> _What you will do_:
Write only the number of lines in the data that include the word "accomplish".

Stored entries:
Content starts

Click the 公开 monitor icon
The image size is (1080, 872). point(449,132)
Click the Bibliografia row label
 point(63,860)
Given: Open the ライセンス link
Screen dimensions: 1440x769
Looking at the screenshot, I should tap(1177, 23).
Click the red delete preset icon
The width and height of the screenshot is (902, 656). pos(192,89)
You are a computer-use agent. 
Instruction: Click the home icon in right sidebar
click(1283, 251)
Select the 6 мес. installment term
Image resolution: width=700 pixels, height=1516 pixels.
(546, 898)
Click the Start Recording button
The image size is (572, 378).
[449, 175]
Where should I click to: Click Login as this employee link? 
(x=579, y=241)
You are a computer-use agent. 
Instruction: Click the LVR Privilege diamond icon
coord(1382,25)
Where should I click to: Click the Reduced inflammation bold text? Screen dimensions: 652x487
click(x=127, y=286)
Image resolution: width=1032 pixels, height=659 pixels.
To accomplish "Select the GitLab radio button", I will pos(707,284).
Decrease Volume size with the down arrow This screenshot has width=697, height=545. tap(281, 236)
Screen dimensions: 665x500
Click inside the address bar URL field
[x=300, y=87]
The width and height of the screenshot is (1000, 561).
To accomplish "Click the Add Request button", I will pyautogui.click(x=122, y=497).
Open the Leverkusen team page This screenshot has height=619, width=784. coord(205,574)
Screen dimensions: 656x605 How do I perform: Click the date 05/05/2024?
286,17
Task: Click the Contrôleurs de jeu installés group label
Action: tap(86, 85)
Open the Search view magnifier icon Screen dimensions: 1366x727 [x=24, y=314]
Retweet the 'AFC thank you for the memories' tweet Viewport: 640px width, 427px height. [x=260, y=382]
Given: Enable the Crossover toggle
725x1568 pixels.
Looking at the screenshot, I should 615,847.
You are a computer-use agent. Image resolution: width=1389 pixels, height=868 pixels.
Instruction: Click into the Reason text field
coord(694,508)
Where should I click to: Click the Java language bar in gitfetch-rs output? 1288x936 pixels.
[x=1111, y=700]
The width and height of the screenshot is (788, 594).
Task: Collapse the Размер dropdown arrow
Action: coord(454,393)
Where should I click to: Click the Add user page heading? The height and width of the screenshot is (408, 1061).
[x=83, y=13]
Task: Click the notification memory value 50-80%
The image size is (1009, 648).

Content ends

> _Completed exercise_:
2